** Start Data provided **
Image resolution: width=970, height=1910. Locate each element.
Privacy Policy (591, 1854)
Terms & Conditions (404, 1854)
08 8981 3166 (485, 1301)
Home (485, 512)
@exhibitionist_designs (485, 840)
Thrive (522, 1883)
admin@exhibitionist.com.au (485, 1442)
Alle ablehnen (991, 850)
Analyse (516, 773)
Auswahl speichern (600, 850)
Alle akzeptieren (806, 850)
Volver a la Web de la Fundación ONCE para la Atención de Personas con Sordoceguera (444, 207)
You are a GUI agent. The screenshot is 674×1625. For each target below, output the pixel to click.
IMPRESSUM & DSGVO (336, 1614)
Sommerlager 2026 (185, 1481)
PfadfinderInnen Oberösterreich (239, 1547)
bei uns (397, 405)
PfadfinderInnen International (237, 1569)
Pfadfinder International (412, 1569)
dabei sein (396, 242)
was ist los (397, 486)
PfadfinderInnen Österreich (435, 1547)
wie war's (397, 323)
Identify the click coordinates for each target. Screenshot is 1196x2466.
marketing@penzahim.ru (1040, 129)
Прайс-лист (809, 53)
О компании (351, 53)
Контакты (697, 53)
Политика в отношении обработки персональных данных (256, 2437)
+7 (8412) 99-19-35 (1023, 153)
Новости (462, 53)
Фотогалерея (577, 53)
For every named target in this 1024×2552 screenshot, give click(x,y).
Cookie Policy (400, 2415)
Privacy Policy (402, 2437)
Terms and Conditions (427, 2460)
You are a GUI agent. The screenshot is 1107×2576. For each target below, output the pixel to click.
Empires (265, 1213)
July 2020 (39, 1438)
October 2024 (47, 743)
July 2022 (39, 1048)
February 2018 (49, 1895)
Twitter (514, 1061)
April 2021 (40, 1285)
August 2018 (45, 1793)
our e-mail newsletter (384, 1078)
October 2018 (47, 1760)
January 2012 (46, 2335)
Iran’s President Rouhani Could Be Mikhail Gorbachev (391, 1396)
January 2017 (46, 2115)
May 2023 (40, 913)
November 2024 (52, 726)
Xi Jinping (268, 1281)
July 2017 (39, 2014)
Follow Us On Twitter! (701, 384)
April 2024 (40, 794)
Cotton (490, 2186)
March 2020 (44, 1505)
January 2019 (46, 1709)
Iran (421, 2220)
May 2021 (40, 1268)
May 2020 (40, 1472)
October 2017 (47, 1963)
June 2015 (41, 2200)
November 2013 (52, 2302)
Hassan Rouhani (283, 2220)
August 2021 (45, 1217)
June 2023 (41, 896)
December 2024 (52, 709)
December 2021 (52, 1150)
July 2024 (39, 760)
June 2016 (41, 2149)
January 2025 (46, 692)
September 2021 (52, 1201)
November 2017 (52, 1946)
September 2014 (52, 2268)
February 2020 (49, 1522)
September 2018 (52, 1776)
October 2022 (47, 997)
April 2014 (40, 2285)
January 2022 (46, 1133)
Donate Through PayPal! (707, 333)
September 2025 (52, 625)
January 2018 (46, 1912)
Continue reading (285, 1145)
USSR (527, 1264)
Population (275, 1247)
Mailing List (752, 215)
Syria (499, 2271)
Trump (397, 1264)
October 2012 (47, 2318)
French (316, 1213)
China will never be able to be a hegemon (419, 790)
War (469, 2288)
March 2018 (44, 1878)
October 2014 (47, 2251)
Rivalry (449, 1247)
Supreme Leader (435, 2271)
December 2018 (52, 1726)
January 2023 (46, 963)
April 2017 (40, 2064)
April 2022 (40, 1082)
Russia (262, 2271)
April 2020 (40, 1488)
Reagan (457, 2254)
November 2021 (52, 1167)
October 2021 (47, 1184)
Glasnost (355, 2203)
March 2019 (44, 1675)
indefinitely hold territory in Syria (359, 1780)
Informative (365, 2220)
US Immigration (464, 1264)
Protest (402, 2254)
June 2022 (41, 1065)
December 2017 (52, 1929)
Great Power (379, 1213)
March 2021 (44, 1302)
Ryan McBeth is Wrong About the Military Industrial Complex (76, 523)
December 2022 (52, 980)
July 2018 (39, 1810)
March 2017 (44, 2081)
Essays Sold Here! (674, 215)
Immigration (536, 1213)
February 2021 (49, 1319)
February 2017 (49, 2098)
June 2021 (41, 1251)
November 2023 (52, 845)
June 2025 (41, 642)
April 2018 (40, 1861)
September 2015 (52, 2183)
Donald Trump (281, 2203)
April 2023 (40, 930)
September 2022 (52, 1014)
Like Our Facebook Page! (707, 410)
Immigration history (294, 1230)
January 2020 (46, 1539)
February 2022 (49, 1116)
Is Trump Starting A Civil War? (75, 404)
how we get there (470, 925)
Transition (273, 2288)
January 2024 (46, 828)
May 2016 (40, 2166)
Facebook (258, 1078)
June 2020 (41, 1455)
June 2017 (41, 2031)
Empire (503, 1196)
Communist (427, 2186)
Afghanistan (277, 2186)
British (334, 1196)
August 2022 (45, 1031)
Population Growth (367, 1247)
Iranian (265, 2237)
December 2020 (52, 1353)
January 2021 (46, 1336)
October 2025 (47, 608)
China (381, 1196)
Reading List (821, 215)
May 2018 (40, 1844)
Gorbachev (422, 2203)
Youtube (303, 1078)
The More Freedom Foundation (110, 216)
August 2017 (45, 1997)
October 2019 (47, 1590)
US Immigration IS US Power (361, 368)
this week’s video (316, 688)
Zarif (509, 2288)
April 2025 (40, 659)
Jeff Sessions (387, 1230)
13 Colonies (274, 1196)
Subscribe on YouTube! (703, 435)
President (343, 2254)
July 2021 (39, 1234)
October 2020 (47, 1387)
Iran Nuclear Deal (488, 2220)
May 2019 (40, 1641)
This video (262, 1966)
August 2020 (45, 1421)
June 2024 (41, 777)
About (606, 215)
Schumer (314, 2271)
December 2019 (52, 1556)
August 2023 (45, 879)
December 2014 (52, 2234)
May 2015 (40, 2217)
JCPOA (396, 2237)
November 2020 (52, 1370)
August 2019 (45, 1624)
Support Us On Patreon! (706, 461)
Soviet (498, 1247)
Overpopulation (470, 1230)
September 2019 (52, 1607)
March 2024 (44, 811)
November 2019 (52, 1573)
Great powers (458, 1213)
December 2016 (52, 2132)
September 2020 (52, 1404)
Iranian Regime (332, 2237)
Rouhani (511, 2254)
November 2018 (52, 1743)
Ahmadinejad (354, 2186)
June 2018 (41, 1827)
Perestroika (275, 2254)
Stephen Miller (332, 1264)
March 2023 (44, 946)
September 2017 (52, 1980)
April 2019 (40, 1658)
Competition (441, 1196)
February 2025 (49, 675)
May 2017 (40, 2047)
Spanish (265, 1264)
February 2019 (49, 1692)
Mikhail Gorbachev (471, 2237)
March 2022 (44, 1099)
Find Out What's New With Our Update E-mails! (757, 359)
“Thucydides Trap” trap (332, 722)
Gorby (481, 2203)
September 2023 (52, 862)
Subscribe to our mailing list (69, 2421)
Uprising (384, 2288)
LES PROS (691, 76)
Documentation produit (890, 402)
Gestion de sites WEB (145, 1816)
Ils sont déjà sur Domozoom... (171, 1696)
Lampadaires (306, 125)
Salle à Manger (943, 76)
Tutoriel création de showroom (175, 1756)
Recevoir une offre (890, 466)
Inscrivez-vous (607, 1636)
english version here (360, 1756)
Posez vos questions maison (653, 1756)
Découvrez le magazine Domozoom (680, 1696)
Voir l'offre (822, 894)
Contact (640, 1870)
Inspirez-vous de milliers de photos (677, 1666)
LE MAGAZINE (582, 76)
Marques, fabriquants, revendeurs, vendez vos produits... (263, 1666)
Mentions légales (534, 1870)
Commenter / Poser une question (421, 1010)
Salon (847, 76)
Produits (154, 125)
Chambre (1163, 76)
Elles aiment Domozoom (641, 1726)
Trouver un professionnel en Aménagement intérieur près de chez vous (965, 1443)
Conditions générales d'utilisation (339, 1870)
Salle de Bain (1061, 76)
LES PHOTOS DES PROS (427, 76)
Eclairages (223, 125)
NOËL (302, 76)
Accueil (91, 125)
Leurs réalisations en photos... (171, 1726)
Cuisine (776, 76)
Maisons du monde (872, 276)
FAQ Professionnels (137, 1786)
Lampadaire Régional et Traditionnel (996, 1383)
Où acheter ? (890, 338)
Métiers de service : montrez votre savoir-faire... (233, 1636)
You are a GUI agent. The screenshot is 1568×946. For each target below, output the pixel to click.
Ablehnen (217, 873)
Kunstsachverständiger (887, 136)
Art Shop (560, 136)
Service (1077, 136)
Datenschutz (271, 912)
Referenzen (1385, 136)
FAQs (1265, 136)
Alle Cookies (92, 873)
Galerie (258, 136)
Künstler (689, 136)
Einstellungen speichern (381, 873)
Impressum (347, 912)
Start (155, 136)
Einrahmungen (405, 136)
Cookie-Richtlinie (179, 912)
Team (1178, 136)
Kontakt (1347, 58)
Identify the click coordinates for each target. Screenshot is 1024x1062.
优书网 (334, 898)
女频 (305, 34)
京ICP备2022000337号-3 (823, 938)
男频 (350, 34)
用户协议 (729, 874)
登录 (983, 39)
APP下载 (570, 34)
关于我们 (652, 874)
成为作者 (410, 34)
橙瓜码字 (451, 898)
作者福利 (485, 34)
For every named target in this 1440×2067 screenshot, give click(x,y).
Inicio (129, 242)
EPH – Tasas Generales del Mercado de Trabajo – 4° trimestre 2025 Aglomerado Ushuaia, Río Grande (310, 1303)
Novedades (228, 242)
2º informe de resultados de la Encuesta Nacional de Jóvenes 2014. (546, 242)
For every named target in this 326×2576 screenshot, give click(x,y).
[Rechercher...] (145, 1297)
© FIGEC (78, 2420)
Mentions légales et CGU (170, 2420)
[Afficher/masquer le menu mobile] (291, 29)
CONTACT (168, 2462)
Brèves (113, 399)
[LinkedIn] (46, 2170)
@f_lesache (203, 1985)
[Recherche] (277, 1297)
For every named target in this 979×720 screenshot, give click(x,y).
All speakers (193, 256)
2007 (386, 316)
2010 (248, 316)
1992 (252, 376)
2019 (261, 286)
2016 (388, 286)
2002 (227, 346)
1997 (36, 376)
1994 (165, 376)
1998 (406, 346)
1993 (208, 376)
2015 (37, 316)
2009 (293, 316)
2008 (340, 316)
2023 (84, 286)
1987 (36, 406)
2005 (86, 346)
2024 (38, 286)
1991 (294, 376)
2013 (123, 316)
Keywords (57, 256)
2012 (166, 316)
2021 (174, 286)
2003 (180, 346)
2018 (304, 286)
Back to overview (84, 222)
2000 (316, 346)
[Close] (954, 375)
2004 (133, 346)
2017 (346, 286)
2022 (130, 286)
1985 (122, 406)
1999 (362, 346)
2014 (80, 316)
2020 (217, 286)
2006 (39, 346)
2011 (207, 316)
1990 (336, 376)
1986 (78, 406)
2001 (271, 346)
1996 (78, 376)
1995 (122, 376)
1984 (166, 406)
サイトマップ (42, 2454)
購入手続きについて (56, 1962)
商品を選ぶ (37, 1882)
** End Data provided **
■ **What you will do**: Change "Privacy Policy" to "Privacy Notice" in the lines from the first one through the line that contains "December 2024 (52, 709)", and leave everything else in them unchanged.

■ **Finished exercise**:
Image resolution: width=970, height=1910. Locate each element.
Privacy Notice (591, 1854)
Terms & Conditions (404, 1854)
08 8981 3166 (485, 1301)
Home (485, 512)
@exhibitionist_designs (485, 840)
Thrive (522, 1883)
admin@exhibitionist.com.au (485, 1442)
Alle ablehnen (991, 850)
Analyse (516, 773)
Auswahl speichern (600, 850)
Alle akzeptieren (806, 850)
Volver a la Web de la Fundación ONCE para la Atención de Personas con Sordoceguera (444, 207)
You are a GUI agent. The screenshot is 674×1625. For each target below, output the pixel to click.
IMPRESSUM & DSGVO (336, 1614)
Sommerlager 2026 (185, 1481)
PfadfinderInnen Oberösterreich (239, 1547)
bei uns (397, 405)
PfadfinderInnen International (237, 1569)
Pfadfinder International (412, 1569)
dabei sein (396, 242)
was ist los (397, 486)
PfadfinderInnen Österreich (435, 1547)
wie war's (397, 323)
Identify the click coordinates for each target. Screenshot is 1196x2466.
marketing@penzahim.ru (1040, 129)
Прайс-лист (809, 53)
О компании (351, 53)
Контакты (697, 53)
Политика в отношении обработки персональных данных (256, 2437)
+7 (8412) 99-19-35 (1023, 153)
Новости (462, 53)
Фотогалерея (577, 53)
For every named target in this 1024×2552 screenshot, give click(x,y).
Cookie Policy (400, 2415)
Privacy Notice (402, 2437)
Terms and Conditions (427, 2460)
You are a GUI agent. The screenshot is 1107×2576. For each target below, output the pixel to click.
Empires (265, 1213)
July 2020 (39, 1438)
October 2024 (47, 743)
July 2022 (39, 1048)
February 2018 (49, 1895)
Twitter (514, 1061)
April 2021 (40, 1285)
August 2018 (45, 1793)
our e-mail newsletter (384, 1078)
October 2018 (47, 1760)
January 2012 (46, 2335)
Iran’s President Rouhani Could Be Mikhail Gorbachev (391, 1396)
January 2017 (46, 2115)
May 2023 (40, 913)
November 2024 (52, 726)
Xi Jinping (268, 1281)
July 2017 (39, 2014)
Follow Us On Twitter! (701, 384)
April 2024 (40, 794)
Cotton (490, 2186)
March 2020 (44, 1505)
January 2019 (46, 1709)
Iran (421, 2220)
May 2021 (40, 1268)
May 2020 (40, 1472)
October 2017 (47, 1963)
June 2015 (41, 2200)
November 2013 (52, 2302)
Hassan Rouhani (283, 2220)
August 2021 (45, 1217)
June 2023 (41, 896)
December 2024 (52, 709)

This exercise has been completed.